- 文档段落
中文摘要：

目的探讨脆性X综合征中钙结合蛋白Calbindin在神经元树突棘形态异常中的作用。方法我们选用FVB品系的FMR1基因敲除型（KO）和野生型（WT）小鼠，分别取新生l、3、5、7、10、14d，及成年（6周）的KO小鼠以及WT小鼠用免疫组织化学方法检测钙结合蛋白Calbindin在脑组织中的分布和表达情况，分别对大脑纹状皮质、海马、颞叶听区、梨状皮质、丘脑及小脑的免疫阳性显色细胞进行检测。结果在新生1d龄WT型及KO型小鼠中Calbindin免疫阳性细胞首先出现于梨状皮质和小脑皮质中，随着天龄的增长脑内其他各区逐渐出现Calbindin免疫阳性细胞的表达．且≤10d KO型小鼠Calbindin免疫阳性细胞平均光密度均显著高于WT型小鼠（P〈0．05）。结论FMRP通过负性调节脑内钙结合蛋白Calbindin的表达，这推测与FMR1基因敲除小鼠神经元树突和树突棘形态异常有关。

英文摘要：

Objective Through studying distribution and expression of calcium combined with protein-Calbindin in postnatal rat brain tissue knocked off by FMR-1 gene and comparing with wild rats of the same strain, we discuss the role of Calbindin in dendrite spines of neuron of fragile X syndrome. Methods The distribution and expression of Calbindin in brain tissue were detected in the way of immunohistochemistry with KO little rats with the age of 1, 3, 5, 7, 10, 14 days and adult rat with the age of 6 weeks and WT little rat in the ranges of FMR-1 gene knockout （KO） rat＇s and wilt （WT） rat＇s brain from FVB series. The positive immunohistochemistry cells were tested in the regions of brain striated cortex, temporal lobe, pyriform cortex, hippocampus and cerebellar cortex respectively. Results The positive immunohistochemistry cells of WT rat and little rat of 1 day first expressed in pyriform cortex and cerebellum cortex in plday and then expressed in other important brain regions like neocortex, hippocampus, thalamus as rats grow up. And the average optical density in KO rats with the age of no more than 10 days is more than that in WT rats （P〈0.05）. Conclusion The speculation that FMRP modulates distribution and expression of the calcium combined with protein-Calbindin negatively could have some relationship with abnormal morphology of dendrite spines and dendrite of neuron in FMR-1 gene knockout rat.

- 练习任务 A
从摘要中含有“目的探讨脆性X综合征中钙结合”的那句开始抄录，到“元树突和树突棘形态异常有关。”为止，一字不改。
- 练习任务 B
根据摘要，新生1天龄小鼠的Calbindin免疫阳性细胞最先出现在哪些部位？
- 练习任务 C
用两句话概括摘要的内容。
后面的数据与本练习毫无关系。

- 数据内容
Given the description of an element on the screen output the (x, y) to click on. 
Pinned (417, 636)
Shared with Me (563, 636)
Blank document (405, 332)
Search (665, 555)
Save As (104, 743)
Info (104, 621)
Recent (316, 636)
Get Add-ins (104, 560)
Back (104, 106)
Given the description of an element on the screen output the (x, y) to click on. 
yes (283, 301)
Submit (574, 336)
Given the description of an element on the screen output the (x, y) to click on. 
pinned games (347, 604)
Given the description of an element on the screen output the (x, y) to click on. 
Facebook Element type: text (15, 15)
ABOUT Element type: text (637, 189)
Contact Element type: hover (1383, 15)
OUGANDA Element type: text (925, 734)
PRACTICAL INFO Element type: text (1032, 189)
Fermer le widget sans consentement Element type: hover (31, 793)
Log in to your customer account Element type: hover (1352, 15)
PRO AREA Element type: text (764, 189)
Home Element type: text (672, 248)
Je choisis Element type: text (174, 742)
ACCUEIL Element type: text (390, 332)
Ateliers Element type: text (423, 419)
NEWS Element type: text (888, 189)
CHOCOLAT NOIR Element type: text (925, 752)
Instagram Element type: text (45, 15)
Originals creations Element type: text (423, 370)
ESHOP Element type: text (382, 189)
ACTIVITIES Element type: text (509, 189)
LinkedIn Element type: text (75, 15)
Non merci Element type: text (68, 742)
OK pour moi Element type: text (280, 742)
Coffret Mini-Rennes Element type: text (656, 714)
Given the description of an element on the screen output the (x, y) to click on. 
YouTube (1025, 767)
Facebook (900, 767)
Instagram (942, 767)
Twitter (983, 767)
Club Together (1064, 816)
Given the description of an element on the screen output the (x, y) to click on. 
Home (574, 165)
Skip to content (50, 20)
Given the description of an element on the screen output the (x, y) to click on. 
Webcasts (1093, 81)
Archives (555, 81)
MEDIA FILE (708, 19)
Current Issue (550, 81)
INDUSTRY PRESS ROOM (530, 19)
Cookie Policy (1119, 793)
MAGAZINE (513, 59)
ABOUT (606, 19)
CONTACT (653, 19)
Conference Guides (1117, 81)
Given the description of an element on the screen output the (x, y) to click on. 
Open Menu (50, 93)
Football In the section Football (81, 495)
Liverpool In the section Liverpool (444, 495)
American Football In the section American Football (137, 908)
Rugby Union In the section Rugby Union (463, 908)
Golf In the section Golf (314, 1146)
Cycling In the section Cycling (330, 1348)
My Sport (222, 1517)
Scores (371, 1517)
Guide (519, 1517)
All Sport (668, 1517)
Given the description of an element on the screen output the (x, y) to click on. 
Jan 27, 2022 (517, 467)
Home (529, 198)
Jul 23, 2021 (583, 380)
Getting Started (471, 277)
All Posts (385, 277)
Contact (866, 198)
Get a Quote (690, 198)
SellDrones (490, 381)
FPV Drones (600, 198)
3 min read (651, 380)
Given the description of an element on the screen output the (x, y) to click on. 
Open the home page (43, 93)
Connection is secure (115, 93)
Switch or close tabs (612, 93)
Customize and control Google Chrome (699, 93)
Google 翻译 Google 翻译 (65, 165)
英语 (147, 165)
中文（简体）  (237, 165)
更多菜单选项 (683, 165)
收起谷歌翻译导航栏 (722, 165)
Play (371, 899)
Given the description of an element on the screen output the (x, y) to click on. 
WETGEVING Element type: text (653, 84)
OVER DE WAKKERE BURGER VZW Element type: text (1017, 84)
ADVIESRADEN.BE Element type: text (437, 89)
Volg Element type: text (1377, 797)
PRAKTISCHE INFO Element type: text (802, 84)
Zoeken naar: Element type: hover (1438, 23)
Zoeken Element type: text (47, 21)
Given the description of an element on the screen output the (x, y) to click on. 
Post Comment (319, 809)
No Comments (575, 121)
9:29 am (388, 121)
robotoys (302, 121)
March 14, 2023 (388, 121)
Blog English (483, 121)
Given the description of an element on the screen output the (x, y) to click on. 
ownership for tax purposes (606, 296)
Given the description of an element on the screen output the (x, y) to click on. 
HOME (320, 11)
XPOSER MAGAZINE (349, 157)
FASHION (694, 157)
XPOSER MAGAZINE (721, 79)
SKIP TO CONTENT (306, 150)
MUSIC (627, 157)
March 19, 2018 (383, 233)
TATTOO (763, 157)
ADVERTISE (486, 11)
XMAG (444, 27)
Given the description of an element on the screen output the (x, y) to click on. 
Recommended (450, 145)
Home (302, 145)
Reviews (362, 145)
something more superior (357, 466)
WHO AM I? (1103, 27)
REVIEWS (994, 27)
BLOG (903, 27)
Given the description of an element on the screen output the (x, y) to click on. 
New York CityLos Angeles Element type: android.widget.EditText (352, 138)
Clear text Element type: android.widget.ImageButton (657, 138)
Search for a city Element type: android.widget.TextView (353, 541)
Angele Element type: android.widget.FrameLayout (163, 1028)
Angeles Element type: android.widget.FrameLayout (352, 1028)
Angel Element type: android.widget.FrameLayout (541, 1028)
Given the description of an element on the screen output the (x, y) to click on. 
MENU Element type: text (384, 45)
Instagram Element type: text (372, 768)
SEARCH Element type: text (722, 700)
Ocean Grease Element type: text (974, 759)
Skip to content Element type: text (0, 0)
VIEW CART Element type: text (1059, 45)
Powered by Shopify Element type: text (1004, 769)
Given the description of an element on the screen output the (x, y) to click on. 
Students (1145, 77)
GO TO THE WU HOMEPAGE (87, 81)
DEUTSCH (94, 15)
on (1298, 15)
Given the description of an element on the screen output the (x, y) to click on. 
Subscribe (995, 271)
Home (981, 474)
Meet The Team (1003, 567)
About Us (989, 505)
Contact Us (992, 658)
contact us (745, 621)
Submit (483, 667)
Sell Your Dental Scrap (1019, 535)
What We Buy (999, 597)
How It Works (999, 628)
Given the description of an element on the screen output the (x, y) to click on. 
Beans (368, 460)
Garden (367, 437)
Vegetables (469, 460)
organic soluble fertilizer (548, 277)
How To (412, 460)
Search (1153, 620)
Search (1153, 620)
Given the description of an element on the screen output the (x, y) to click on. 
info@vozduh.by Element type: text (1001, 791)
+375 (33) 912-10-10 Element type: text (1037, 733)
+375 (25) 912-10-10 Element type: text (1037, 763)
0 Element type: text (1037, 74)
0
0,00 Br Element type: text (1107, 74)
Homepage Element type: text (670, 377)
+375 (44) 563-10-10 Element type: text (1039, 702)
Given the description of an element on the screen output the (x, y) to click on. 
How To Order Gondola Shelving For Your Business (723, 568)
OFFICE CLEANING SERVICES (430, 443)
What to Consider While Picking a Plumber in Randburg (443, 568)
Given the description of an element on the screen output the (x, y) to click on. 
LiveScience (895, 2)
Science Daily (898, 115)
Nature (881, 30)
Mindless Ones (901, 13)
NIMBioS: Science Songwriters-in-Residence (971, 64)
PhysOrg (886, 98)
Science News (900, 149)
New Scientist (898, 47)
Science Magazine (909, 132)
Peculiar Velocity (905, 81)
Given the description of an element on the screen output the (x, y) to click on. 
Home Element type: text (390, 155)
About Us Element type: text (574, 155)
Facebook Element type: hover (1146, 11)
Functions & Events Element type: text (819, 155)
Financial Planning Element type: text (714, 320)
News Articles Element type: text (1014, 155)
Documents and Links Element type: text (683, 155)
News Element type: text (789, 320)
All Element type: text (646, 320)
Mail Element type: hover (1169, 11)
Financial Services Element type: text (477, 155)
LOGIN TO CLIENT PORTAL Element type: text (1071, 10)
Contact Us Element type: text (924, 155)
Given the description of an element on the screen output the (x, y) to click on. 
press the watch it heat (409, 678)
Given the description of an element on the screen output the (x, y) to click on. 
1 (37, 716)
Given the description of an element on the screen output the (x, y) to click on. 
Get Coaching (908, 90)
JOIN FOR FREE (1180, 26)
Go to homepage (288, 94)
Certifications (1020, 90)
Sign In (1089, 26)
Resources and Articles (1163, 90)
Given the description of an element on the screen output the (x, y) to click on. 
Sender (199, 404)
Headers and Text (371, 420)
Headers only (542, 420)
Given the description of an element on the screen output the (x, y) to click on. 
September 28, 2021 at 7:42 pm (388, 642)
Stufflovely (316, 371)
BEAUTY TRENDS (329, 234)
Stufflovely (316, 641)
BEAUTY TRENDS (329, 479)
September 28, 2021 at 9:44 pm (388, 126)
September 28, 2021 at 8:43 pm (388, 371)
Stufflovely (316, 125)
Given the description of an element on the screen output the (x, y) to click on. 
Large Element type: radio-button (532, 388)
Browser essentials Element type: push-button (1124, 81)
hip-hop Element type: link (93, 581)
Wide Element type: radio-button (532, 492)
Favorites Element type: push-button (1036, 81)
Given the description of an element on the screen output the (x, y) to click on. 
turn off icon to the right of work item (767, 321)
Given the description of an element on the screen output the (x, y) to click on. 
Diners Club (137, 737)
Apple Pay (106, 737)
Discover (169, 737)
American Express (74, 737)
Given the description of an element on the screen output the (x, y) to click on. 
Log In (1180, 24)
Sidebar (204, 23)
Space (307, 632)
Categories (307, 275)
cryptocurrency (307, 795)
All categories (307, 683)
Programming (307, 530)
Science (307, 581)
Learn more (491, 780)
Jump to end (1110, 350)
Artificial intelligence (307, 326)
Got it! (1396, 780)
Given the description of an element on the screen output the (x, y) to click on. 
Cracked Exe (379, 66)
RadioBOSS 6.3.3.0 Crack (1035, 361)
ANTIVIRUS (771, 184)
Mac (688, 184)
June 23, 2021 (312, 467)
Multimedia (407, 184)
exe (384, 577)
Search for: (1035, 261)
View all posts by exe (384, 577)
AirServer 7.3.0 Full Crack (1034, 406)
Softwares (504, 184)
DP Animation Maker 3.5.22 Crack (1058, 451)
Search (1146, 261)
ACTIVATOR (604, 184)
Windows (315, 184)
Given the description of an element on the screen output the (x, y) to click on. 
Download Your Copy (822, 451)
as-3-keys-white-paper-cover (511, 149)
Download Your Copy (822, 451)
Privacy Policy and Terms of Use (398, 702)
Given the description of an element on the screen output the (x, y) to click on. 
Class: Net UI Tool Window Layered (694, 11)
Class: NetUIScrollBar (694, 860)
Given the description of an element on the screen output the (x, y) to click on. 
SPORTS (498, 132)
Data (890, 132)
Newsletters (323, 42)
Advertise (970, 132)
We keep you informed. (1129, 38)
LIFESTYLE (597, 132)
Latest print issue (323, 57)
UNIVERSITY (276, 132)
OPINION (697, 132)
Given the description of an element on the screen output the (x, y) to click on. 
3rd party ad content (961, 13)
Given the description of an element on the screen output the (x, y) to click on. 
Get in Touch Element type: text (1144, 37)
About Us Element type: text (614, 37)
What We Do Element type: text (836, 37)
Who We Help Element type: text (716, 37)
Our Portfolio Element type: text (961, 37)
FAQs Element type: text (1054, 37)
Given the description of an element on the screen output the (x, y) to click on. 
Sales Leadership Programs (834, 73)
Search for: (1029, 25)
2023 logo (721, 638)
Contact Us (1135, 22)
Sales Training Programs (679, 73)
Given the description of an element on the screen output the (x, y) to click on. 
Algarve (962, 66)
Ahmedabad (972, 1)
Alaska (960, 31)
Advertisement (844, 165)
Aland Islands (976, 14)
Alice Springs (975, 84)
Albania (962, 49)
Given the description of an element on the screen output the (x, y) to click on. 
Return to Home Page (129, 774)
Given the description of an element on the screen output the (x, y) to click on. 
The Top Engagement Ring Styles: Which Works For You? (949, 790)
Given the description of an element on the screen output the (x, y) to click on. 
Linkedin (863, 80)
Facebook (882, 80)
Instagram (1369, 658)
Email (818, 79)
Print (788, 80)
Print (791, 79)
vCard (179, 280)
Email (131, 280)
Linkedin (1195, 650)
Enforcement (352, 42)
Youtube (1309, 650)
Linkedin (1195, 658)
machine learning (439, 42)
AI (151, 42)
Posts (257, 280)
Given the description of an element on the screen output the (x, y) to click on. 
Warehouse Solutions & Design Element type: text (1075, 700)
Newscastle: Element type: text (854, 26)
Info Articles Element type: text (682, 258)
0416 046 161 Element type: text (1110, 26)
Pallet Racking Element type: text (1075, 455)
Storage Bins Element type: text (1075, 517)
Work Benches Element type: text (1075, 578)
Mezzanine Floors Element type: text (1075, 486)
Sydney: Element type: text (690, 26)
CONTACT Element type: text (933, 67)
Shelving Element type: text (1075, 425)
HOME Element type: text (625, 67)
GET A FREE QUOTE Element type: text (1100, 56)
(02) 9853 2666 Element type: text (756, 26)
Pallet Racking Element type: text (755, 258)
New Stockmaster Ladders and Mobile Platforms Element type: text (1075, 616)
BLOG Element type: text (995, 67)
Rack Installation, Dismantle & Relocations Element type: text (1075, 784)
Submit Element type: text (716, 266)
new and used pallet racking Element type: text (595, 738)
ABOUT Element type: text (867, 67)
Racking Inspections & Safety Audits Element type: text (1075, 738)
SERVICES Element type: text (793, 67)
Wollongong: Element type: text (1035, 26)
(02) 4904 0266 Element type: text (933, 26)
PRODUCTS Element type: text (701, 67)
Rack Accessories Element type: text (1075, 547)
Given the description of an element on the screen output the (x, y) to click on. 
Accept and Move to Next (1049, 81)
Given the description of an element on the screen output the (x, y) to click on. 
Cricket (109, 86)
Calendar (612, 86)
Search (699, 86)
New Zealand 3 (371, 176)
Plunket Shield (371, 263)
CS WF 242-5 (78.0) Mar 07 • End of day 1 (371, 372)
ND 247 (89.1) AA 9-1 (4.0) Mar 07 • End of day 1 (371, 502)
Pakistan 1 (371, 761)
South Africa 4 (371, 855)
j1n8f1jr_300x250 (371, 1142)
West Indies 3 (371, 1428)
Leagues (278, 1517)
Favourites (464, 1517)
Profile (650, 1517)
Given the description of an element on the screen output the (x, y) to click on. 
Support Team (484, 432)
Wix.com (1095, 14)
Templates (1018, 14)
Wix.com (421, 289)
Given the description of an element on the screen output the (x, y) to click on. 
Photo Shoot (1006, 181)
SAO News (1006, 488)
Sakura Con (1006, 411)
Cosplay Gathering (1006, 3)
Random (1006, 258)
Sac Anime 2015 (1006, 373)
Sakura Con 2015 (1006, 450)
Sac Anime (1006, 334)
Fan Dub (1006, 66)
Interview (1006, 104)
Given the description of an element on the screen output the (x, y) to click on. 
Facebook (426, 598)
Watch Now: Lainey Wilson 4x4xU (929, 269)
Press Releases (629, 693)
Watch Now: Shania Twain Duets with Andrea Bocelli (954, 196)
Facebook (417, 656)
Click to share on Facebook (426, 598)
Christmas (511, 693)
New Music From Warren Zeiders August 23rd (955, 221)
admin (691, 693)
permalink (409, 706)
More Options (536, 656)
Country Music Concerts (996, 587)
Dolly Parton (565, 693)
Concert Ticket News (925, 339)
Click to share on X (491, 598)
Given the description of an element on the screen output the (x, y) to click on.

- 书面回答 A
目的探讨脆性X综合征中钙结合蛋白Calbindin在神经元树突棘形态异常中的作用。方法我们选用FVB品系的FMR1基因敲除型（KO）和野生型（WT）小鼠，分别取新生l、3、5、7、10、14d，及成年（6周）的KO小鼠以及WT小鼠用免疫组织化学方法检测钙结合蛋白Calbindin在脑组织中的分布和表达情况，分别对大脑纹状皮质、海马、颞叶听区、梨状皮质、丘脑及小脑的免疫阳性显色细胞进行检测。结果在新生1d龄WT型及KO型小鼠中Calbindin免疫阳性细胞首先出现于梨状皮质和小脑皮质中，随着天龄的增长脑内其他各区逐渐出现Calbindin免疫阳性细胞的表达．且≤10d KO型小鼠Calbindin免疫阳性细胞平均光密度均显著高于WT型小鼠（P〈0．05）。结论FMRP通过负性调节脑内钙结合蛋白Calbindin的表达，这推测与FMR1基因敲除小鼠神经元树突和树突棘形态异常有关。

- 书面回答 B
梨状皮质和小脑皮质。

- 书面回答 C
该研究用免疫组织化学方法检测了不同天龄的FMR1基因敲除型和野生型小鼠脑组织中钙结合蛋白Calbindin的分布和表达，以探讨其在脆性X综合征神经元树突棘形态异常中的作用。结果显示，10天龄及以下的敲除型小鼠Calbindin免疫阳性细胞平均光密度显著高于野生型；据此推测，FMRP负性调节Calbindin的表达，这可能与敲除小鼠神经元树突和树突棘的形态异常有关。